ウイルス対策ソフトは、PCをスキャン中にウイルスを発見すると警告を出します。しかし、その警告を見て慌ててしまい、場当たり的に間違った対応策を取るような従業員が出てくるかもしれません。そうならないために、ウイルス感染のような有事の際にどう対応するかというルールをきちんと決めておくことが重要です(関連記事:従業員のセキュリティ教育は、どこから着手したらよい?)。
では情報システム部門やIT担当者は、ルールのなかでウイルスに感染した時にまず何をするよう規定すべきでしょうか?
最初にすべきは「物理的な」隔離
ウイルスが発見されたときにいの一番に取るべき行動は、「PCの持ち主にウイルスを駆除してもらうことではないのか?」と思った人がいるかもしれませんが、ちょっと違います。最初にするべきなのは、PCに挿してあるLANケーブルを抜くことです。
標的型攻撃で使われるものを含め、ウイルスは社内のサーバーからファイルを抜き取ったり、ほかのPCに自身を拡散させたりして被害を拡大させることがよくあります。こうした被害を最小化することが最優先です。それを最も手っ取り早く行えるのが、感染したPCからLANケーブルを抜き、ネットワークから物理的に切り離すことなのです。
念のためにお話ししておきますが、無線LAN機能を搭載したPCは注意が必要です。

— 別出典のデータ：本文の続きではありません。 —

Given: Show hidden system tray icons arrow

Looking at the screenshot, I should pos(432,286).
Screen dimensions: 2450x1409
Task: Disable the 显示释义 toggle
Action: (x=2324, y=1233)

LANケーブルは抜いたものの、無線LANはつながったままでは物理的に隔離したことにはなりません。ウイルス感染時は、無線LAN接続も無効にするよう従業員に伝えましょう。
その次に行うべき作業は、ウイルス対策ソフトを使った感染ファイルの駆除(隔離にすることもあります)です。また駆除の前か後かは企業によってまちまちですが、「情報システム部門やIT担当者に連絡してもらう」というルールを設けるのが一般的です。
ウイルスは、駆除できないケースもあり得ます。そこで、「駆除できなかったら、情報システム部門からPCの初期化やディスクの初期化など次の対応策について指示を仰ぎ、従うこと」といったルールも作っておくとよいでしょう。
PCやディスクの初期化を行うと、そこにあるデータは失われます。そのため、情報システム部門やIT担当者が実際に初期化せざるを得ないと判断しても、「このPC上にしかないデータがたくさんあるのだから、初期化されては困る」と従業員に抵抗されるケースも出てくるはずです。バックアップがないために、こうなるのです。そのため、週次あるいは日次でPCのバックアップを取るというルールを考えてもよいでしょう。